1:58 p.m. PT Wednesday
Nyesha Montes De Oca arrives at Guerra Gutierrez Mortuary with a silver make-up case and two procuring baggage. She has an appointment together with her mom, who died at 6:05 p.m. on Jan. 4.
She has not seen her mom since then. And he or she has not hugged her mom since April, when Montes De Oca moved her into a talented nursing house.
A mortuary proprietor opens the chapel door for Montes De Oca, wearing a black athletic pullover, denims and black high-top Chuck Taylors. On the finish of the room, Irene Gonzalez, 66, lies in a sea-green gown.
It was Montes De Oca’s request that she be allowed to use her mom’s make-up and provides her a pedicure.
“This was the very last thing I needed to do for her,” says Montes De Oca, who’s 38.
She begins on the toes, flipping open the case for clippers and information. She paints in brief, cautious strokes — working across the toe tag itemizing the reason for loss of life as covid-19.
The colour: “Million-dollar Pink.”
“It was her favourite, however they don’t make it anymore,” Montes De Oca says, a catch in her throat.

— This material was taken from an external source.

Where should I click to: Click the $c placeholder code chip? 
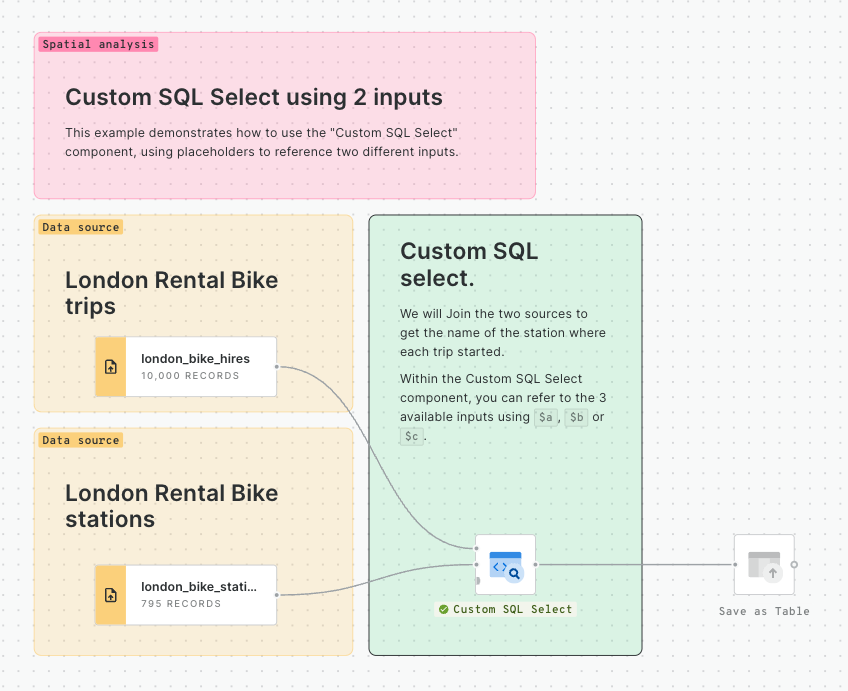click(411, 436)
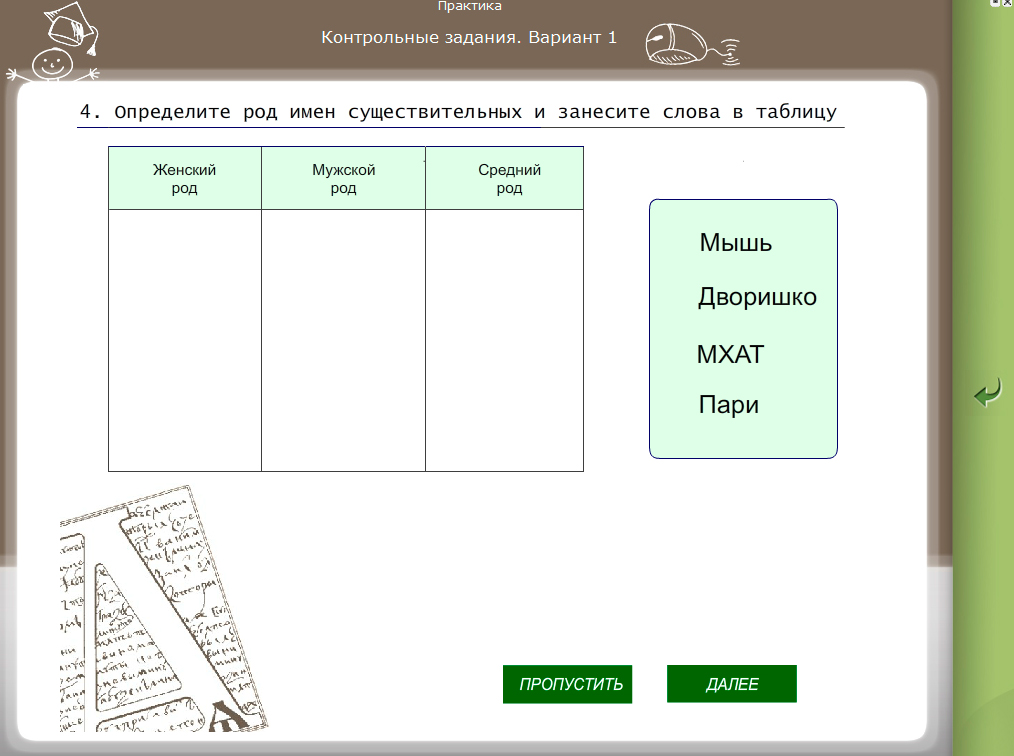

Gonzalez’s sneakers sit subsequent to her on the desk. They’re excessive heels, pink and purple and sequined. She purchased them for her daughter years in the past.
“I informed her they’re method too girly for me, however that she ought to maintain on to them,” she says. “Now, she’ll be buried with them.”

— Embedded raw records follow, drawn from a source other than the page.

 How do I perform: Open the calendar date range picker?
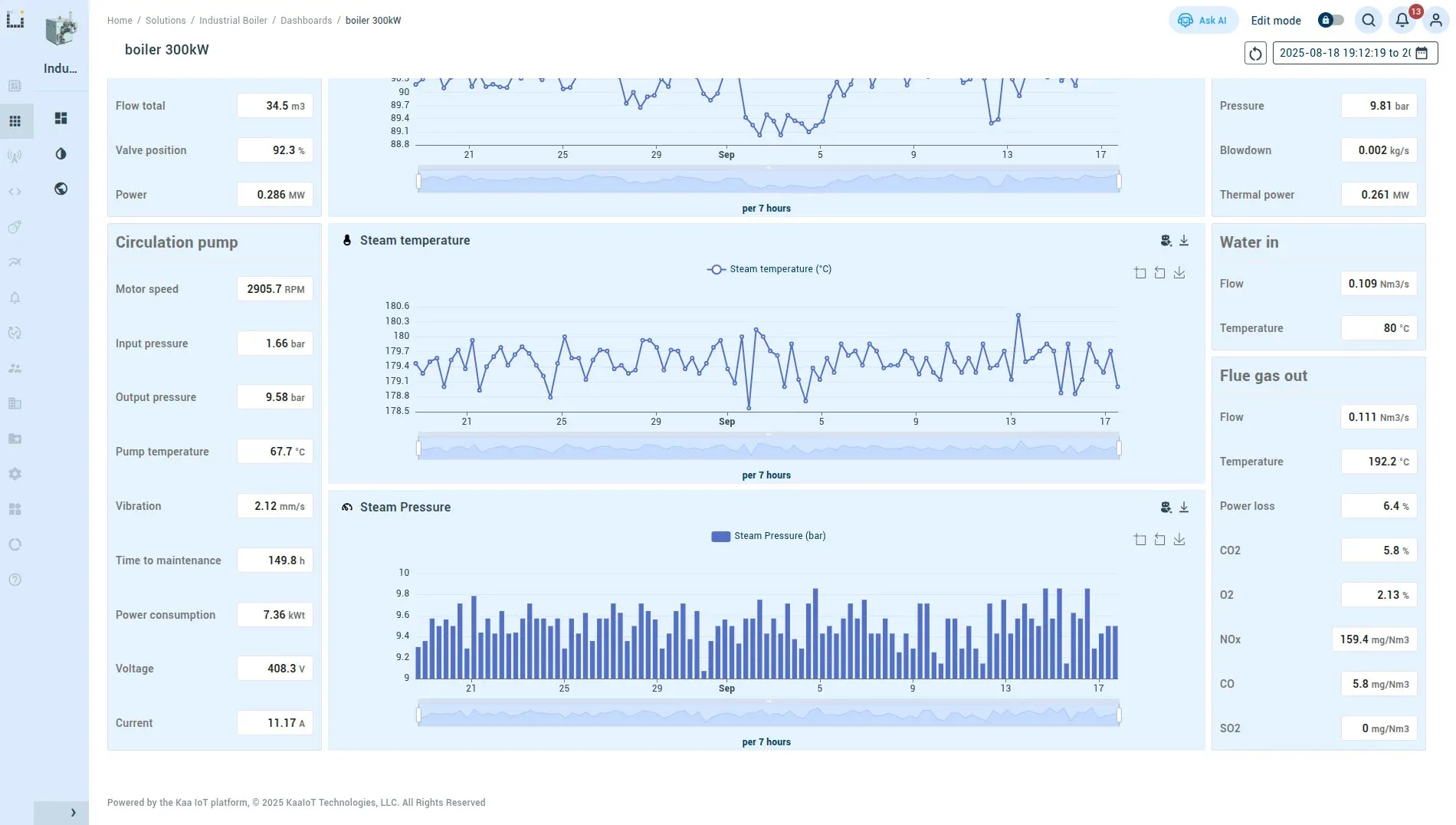pyautogui.click(x=1422, y=53)
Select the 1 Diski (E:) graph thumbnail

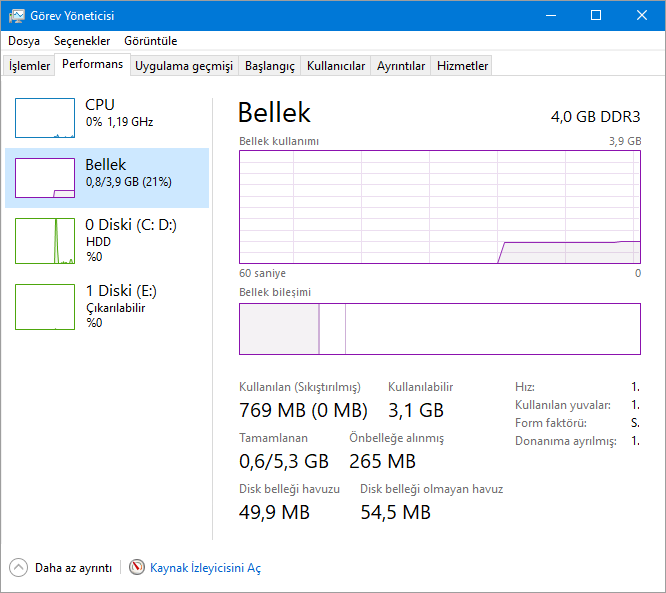point(45,307)
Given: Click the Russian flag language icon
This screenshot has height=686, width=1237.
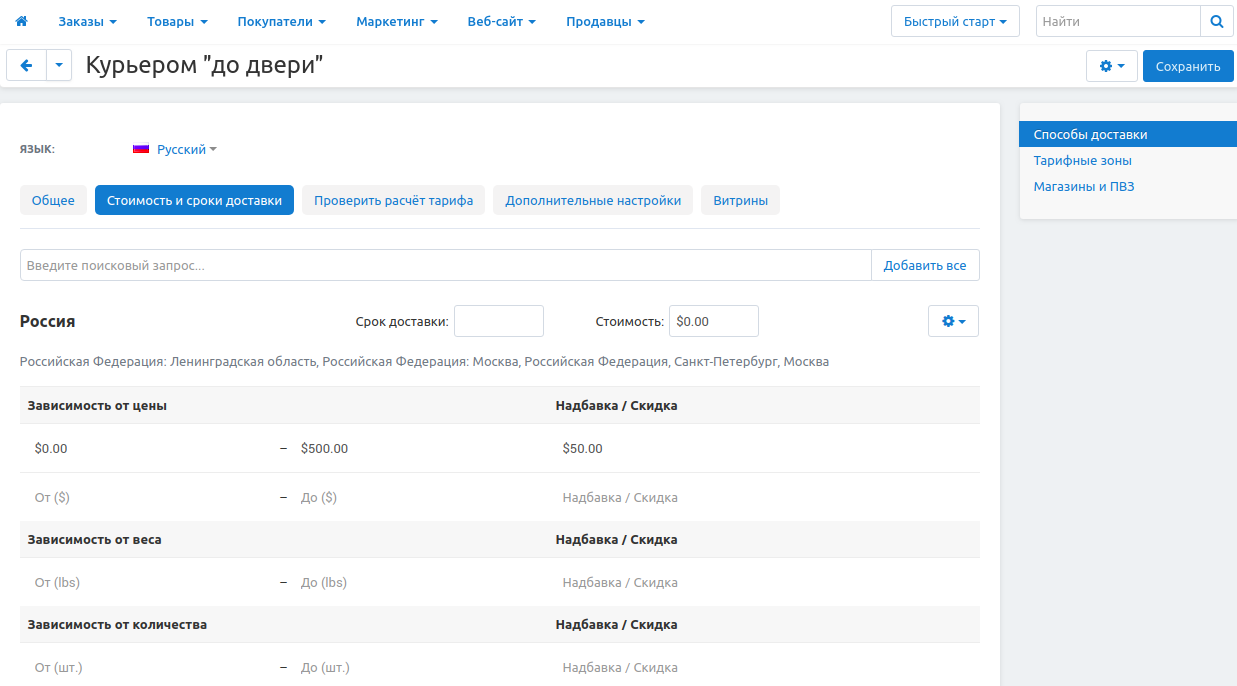Looking at the screenshot, I should pos(141,149).
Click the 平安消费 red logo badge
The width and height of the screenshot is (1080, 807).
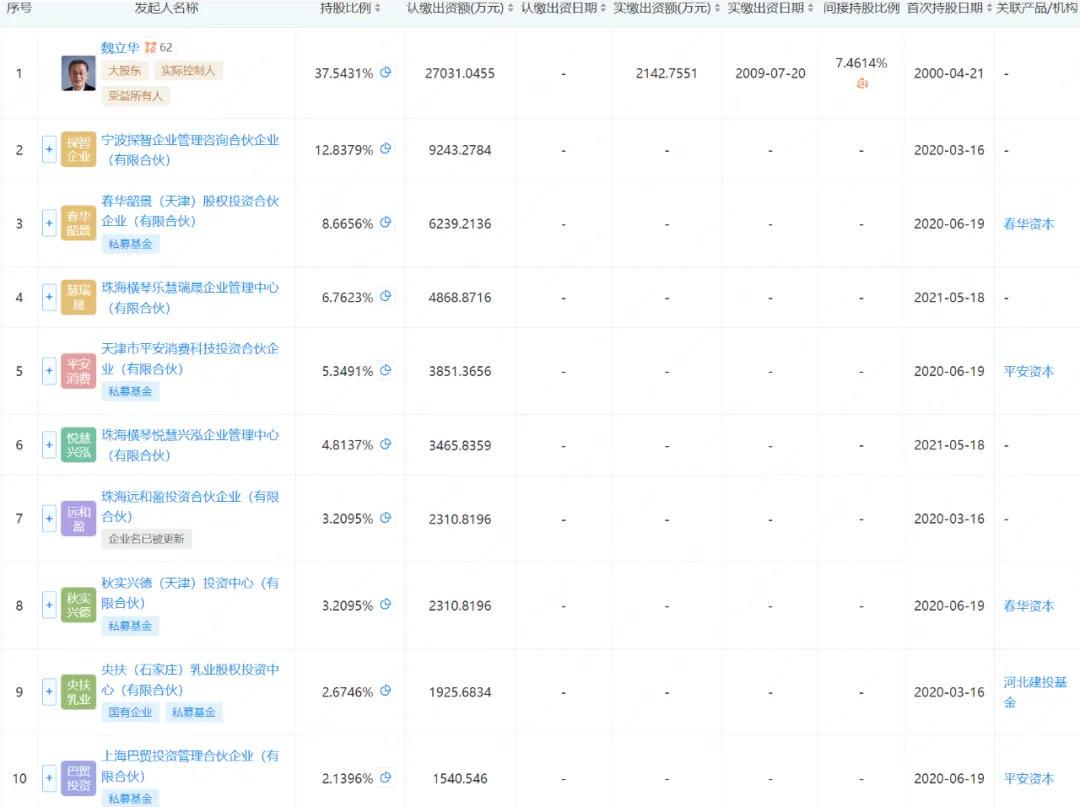[79, 371]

Her mom had at all times been “girly,” in Montes De Oca’s phrases. After emigrating from Jalisco, Mexico, as a younger lady, Gonzalez received a number of native magnificence pageants.

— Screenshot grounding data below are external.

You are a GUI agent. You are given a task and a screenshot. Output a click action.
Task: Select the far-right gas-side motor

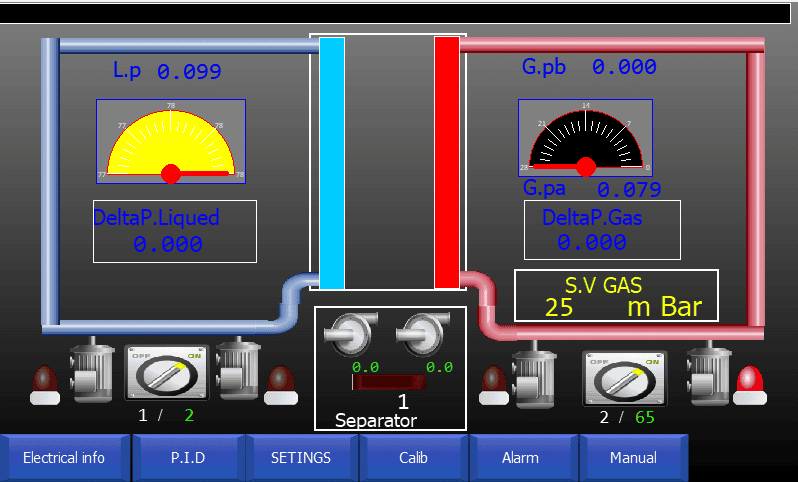[x=709, y=372]
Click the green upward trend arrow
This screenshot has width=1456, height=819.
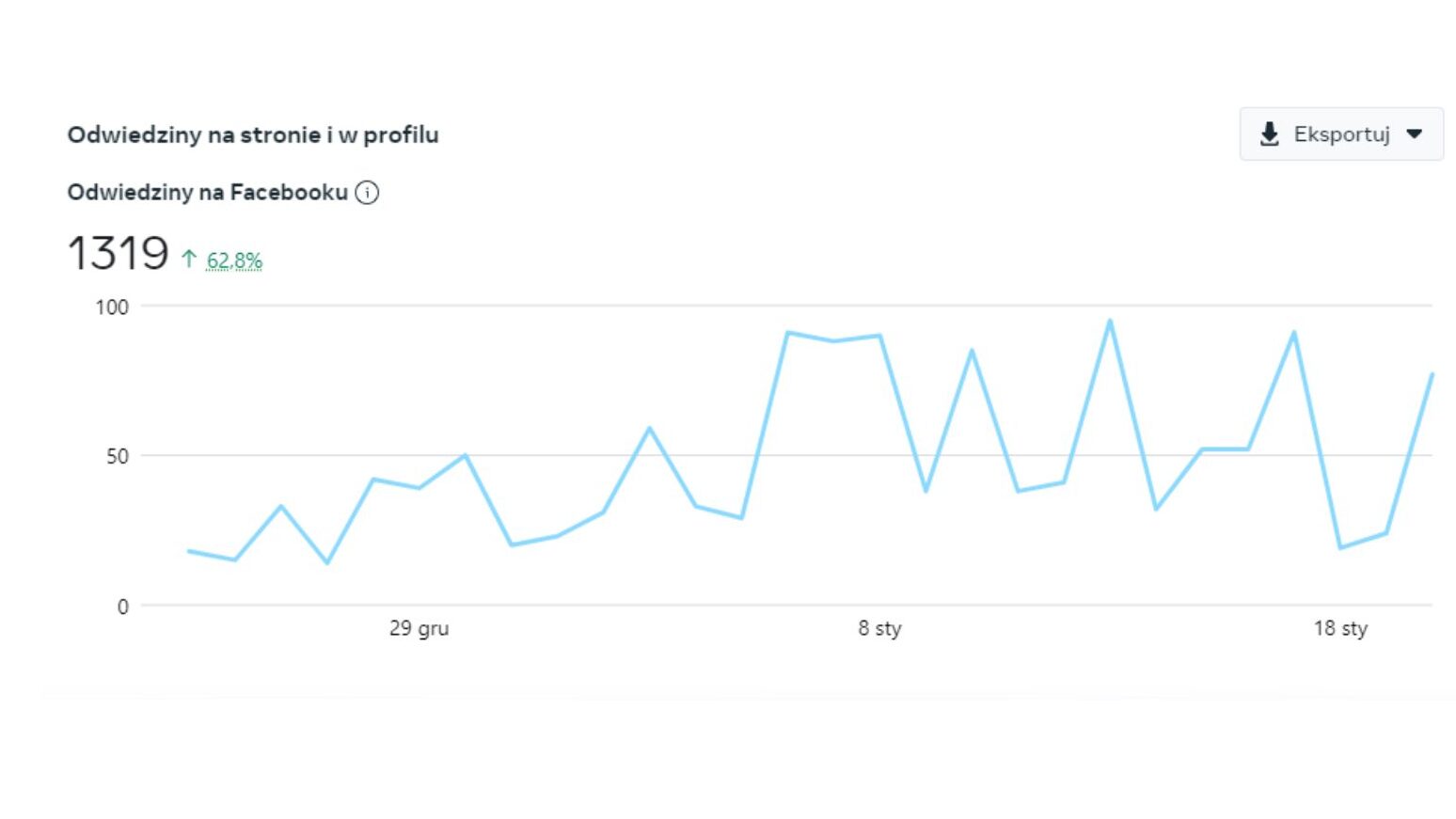click(189, 259)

It was not her factor in any respect, however Montes De Oca agreed to humor her mother as a young person, getting into and profitable a pageant in East Los Angeles. Gonzalez wore the sea-green gown the day of her daughter’s victory.
Montes De Oca grabs just a few small compacts and a roll of brushes.
First, she rubs somewhat powder beneath her mom’s eye, one facet, then the opposite, their faces simply inches aside. She makes use of a small pencil to fill in her mom’s eyebrows, one other to melt some smile wrinkles across the eyes. Then, she applies shade to the closed lids.
At one level, to nobody particularly, she says, “I’m barely preserving this collectively.”
She leans down to the touch up her mom’s proper eye, a gesture of poignant magnificence, a daughter perfecting a final makeover for her mother.
After months aside, daughter and mom are collectively once more.